BAMBAMBAMBAMBAMBAMBAMBAMBAMBAMBAMBAM!
The horrendously loud banging—by far the worst burst of it yet—left his head pounding. Anger started to override his fear. Then something hit the door again, a softer sound. Instinct told him it was the sound of a body slumping against the door. Then there was another sound.
A low, hitching sob.
Then he heard it again. It was the sound of a person in deep pain. A bereft sound. Whoever this was, it wasn’t that cop. That man was a vicious monster. And he for damn sure wouldn’t be weeping on Clayton Campbell’s doorstep.
One of the kids
.
Has to be
.
He hadn’t seen any of them in weeks. Not since that terrible night. Something had happened. Something that had changed everything. He had no proof of this. No one had told him a thing. But he felt it in his heart. There had been evil in the air that night and it had touched more than just him. The death of Derek’s father the same night reinforced this opinion. And he was positive their absence had nothing to do with the bogus assault story Fiona had fed the cop. A tale like that wouldn’t fly with the other kids. They would see right through her self-serving line of bullshit.
At least he hoped so.
Despite everything, he still wanted them to like him. Even Fiona.
He turned the doorknob and eased the door open. A stench of booze wafted through the cracked door before he opened it the rest of the way and saw a slightly stooped-over Mark Bell standing on his porch. His eyes were red and wet and his head wobbled woozily on his shoulders. A liter bottle of some liquor was clenched in his right fist, a crinkled brown paper bag obscuring the brand.
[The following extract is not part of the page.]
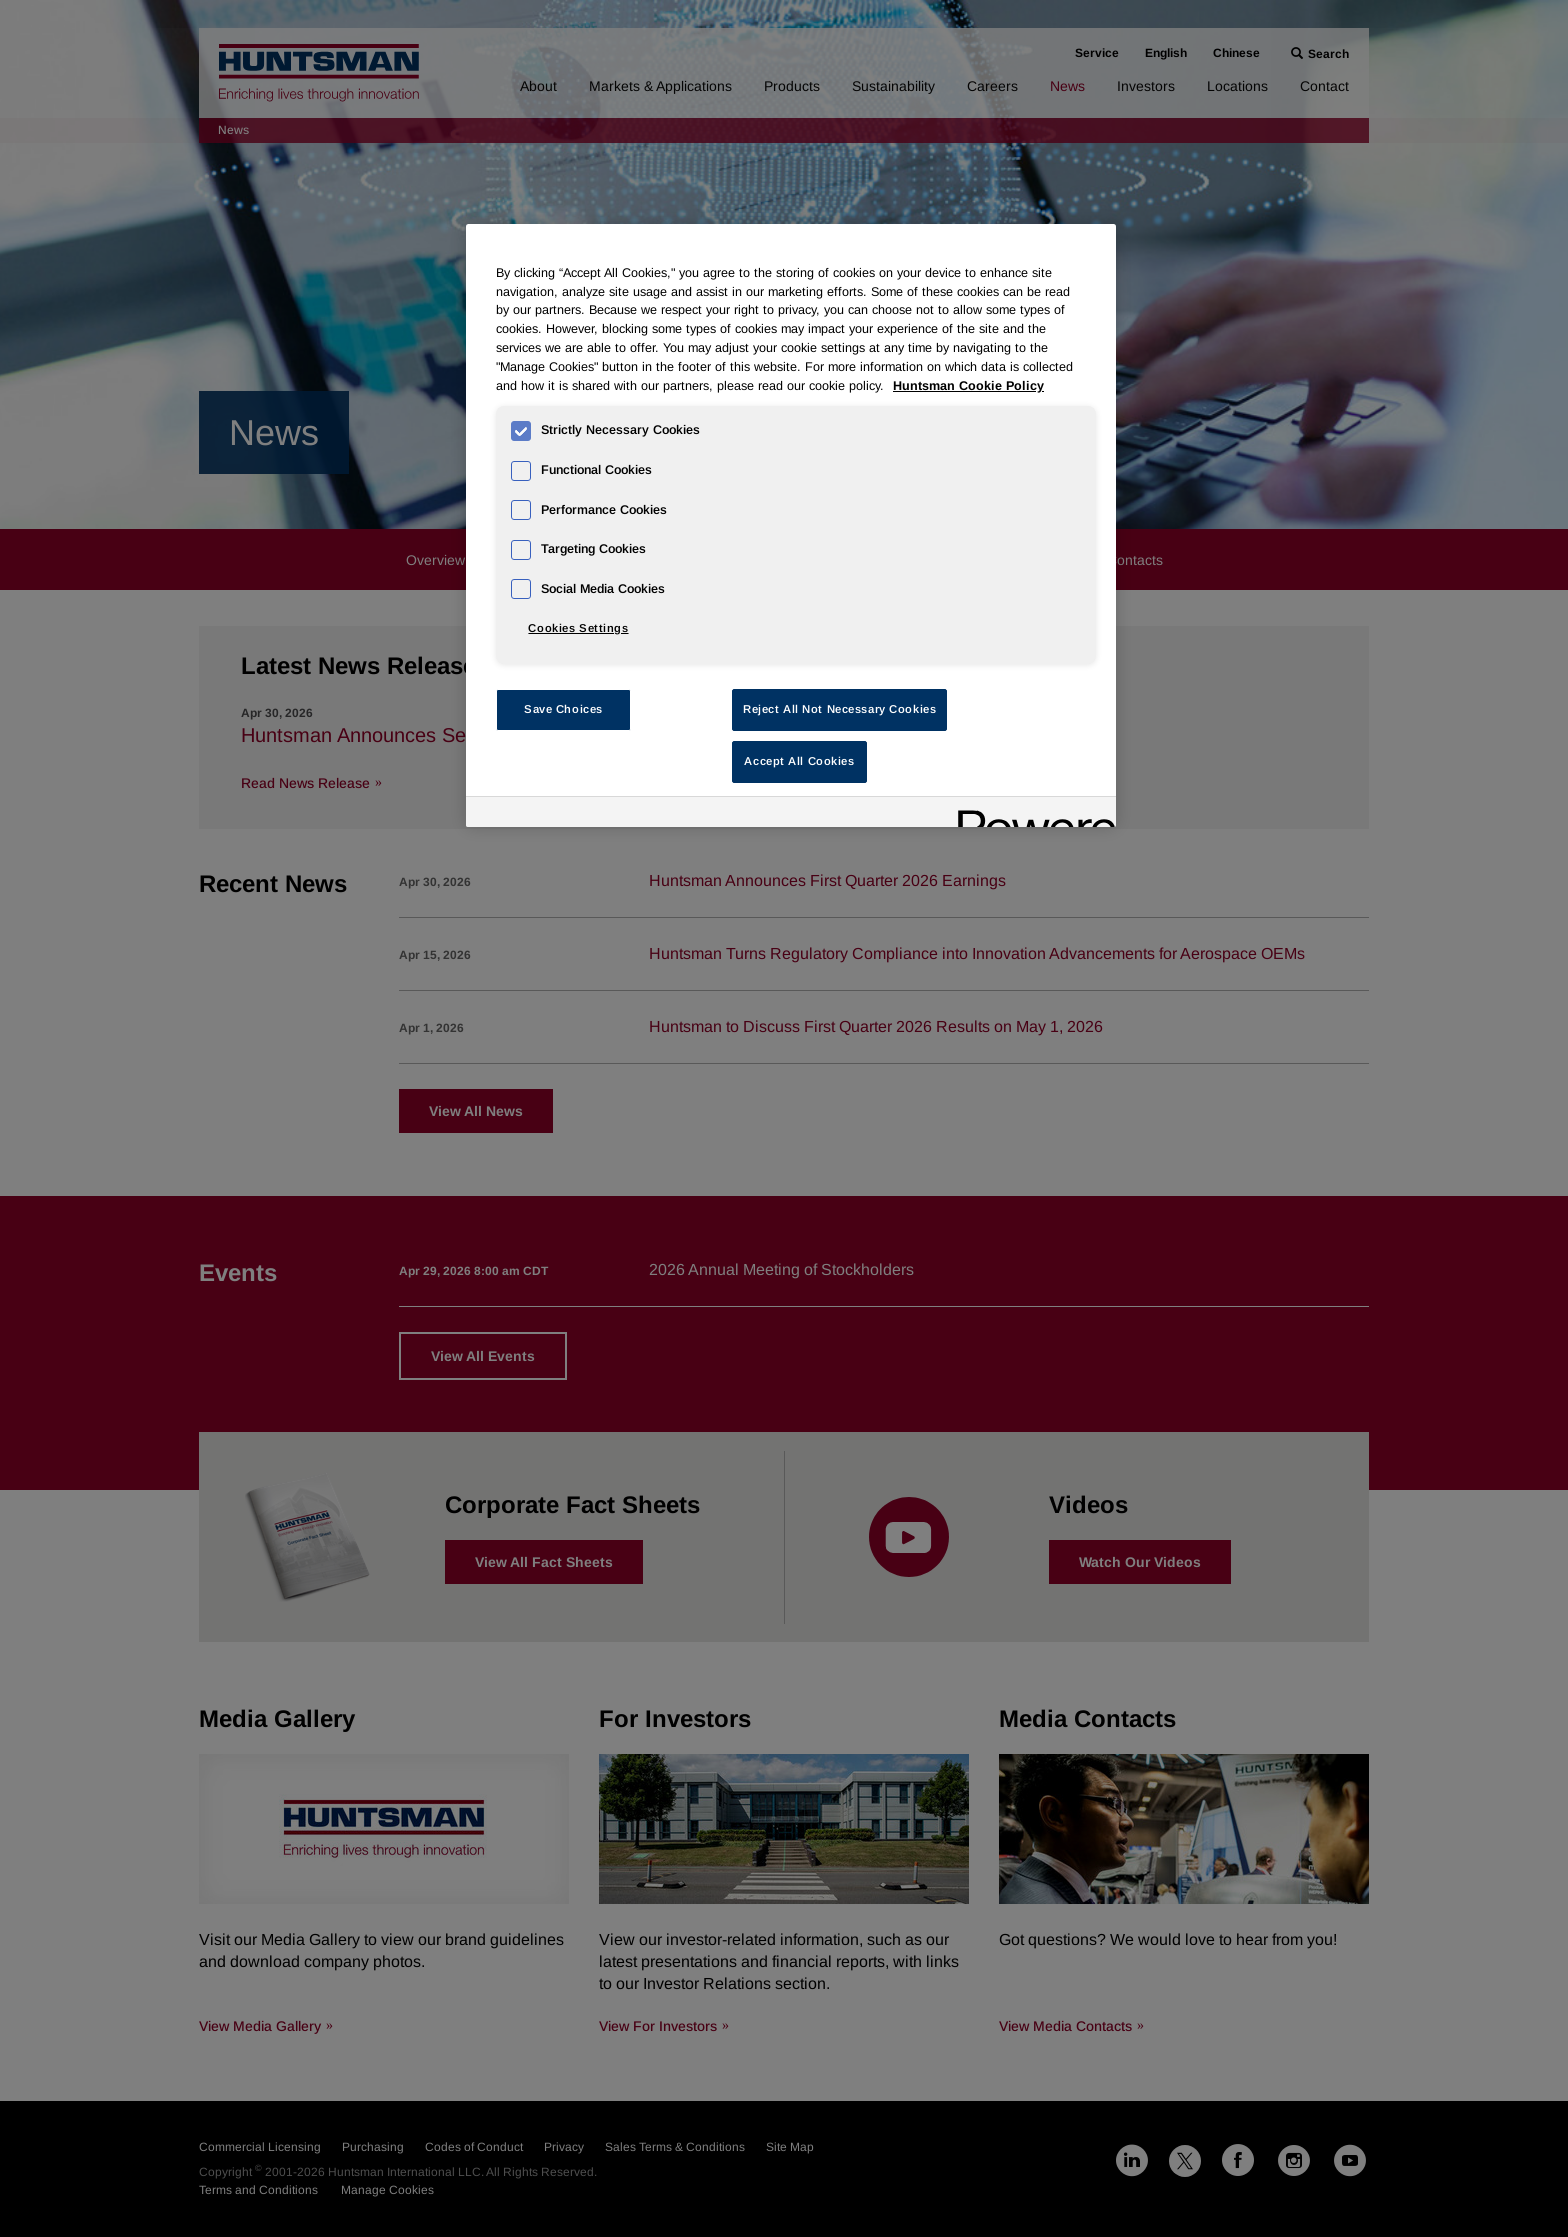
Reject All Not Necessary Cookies (839, 709)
Mark looked Clayton in the eye and began to weep openly, his shoulders going up and down as the force of his emotions shook his body. Clayton was flabbergasted. The Mark Bell he knew was tough. Was maybe the toughest kid he’d ever met. He grimaced and beckoned the boy inside with a tilt of his head. Mark wobbled inside, nearly toppling over as one of his feet slid awkwardly over the threshold. Clayton caught him by a shoulder and kept him upright.